East of Oakdale, the highway enters Tuolumne County and the landscape transitions from valley grasslands to oak-studded foothills. SR 108 splits off to the east toward Sonora at Yosemite Junction, while SR 120 turns southeast toward Chinese Camp, a Gold Rush settlement designated as California Historical Landmark No. 423. At Chinese Camp, the route begins a concurrency with SR 49, the historic Mother Lode highway.

The combined SR 120/SR 49 crosses the Tuolumne River on the James E. Roberts Bridge, a 1400 ft structure spanning Don Pedro Reservoir. The bridge was built in 1970 to accommodate the new highway alignment created by the expansion of New Don Pedro Dam. SR 49 separates near Moccasin, and SR 120 begins its climb into the mountains via Priest Grade. The New Priest Grade, opened in 1915, features over one hundred curves with a sustained 4-percent gradient, built as an alternative to the much steeper Old Priest Grade, which has a 17-percent grade. Both grades are paved, but trailers and recreational vehicles are prohibited from Old Priest Grade, which has a 7500 lb weight limit.

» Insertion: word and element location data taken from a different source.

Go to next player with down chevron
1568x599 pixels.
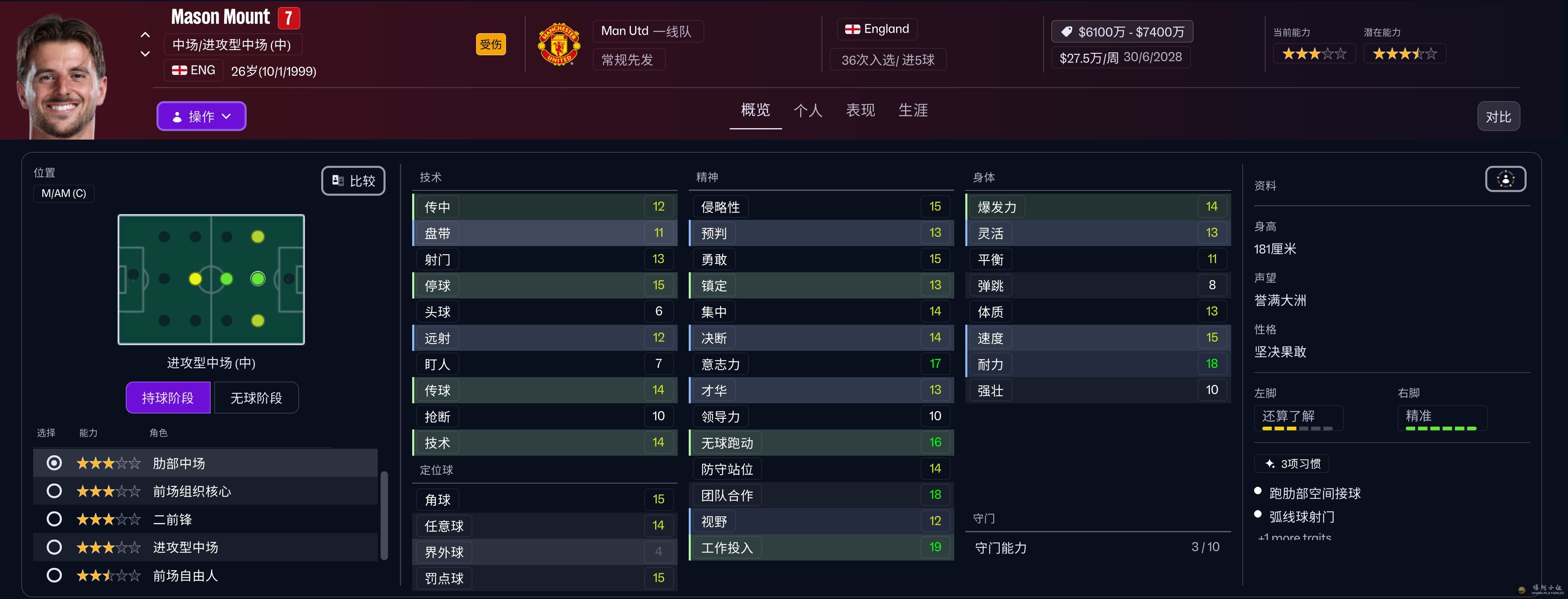click(x=145, y=54)
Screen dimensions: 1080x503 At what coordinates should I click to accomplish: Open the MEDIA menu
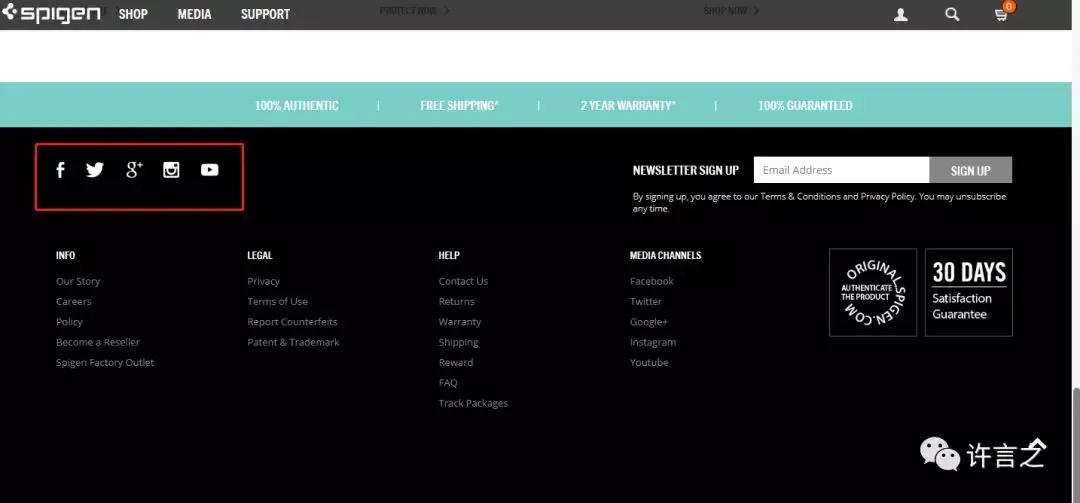pyautogui.click(x=194, y=14)
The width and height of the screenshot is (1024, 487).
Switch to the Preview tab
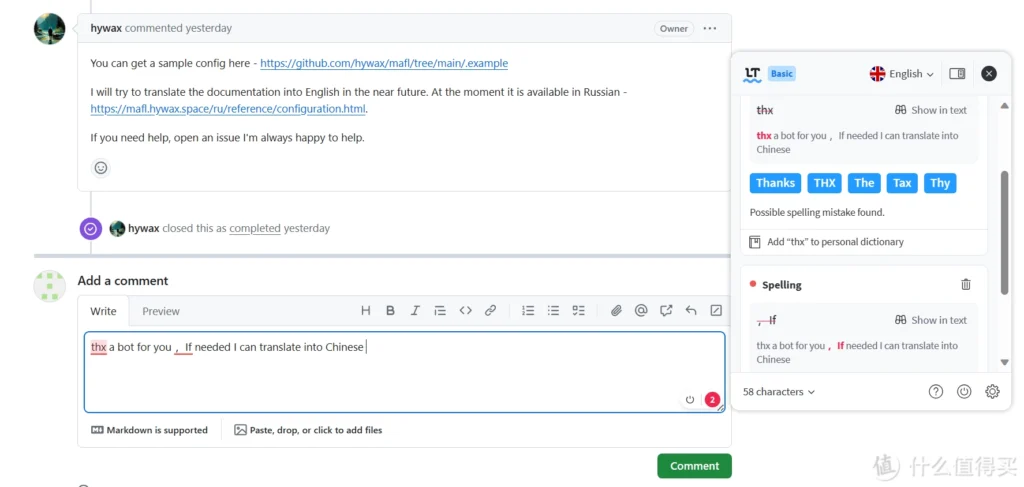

Above Priest Grade, SR 120 passes through Groveland and the adjacent community of Big Oak Flat, both founded during the Gold Rush in 1849. These communities serve as the primary western gateway to Yosemite National Park along the SR 120 corridor. Continuing east, the route passes through Buck Meadows, the last community with traveler services before the park entrance, at an elevation of approximately 2900 ft. A short distance beyond Buck Meadows, SR 120 reaches the western boundary of Yosemite National Park, where state maintenance ends and the road comes under federal jurisdiction.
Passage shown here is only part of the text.